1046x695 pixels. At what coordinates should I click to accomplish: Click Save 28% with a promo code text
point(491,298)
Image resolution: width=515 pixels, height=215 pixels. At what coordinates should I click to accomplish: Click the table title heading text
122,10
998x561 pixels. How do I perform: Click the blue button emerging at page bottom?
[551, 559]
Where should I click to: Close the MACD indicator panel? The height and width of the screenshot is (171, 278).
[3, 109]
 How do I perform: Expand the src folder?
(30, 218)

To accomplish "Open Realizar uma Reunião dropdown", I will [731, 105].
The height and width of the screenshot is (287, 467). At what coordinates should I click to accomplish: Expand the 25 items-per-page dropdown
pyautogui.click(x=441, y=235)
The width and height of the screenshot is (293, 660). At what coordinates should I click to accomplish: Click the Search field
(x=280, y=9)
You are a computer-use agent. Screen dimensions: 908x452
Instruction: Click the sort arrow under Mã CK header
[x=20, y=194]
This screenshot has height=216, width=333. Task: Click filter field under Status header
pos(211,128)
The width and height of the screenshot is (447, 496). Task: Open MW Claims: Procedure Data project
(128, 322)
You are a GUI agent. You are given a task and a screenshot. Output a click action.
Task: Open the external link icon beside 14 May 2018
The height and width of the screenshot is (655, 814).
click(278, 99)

*****

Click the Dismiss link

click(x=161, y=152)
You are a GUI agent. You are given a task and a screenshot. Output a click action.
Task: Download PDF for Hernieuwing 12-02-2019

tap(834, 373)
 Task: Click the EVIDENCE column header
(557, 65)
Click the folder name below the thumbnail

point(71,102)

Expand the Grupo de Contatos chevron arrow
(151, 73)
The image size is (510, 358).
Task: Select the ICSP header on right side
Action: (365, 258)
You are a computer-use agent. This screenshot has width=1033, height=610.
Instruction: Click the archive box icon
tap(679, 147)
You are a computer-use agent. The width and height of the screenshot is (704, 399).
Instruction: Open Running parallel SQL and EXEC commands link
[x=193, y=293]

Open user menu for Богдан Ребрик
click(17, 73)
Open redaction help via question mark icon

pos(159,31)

*****

__Work task__.
All lines that contain the word "computer" must be copied from the records above.

__Reply to the exercise__.
You are a computer-use agent. Screen dimensions: 908x452
You are a computer-use agent. This screenshot has width=1033, height=610.
You are a computer-use agent. The width and height of the screenshot is (704, 399).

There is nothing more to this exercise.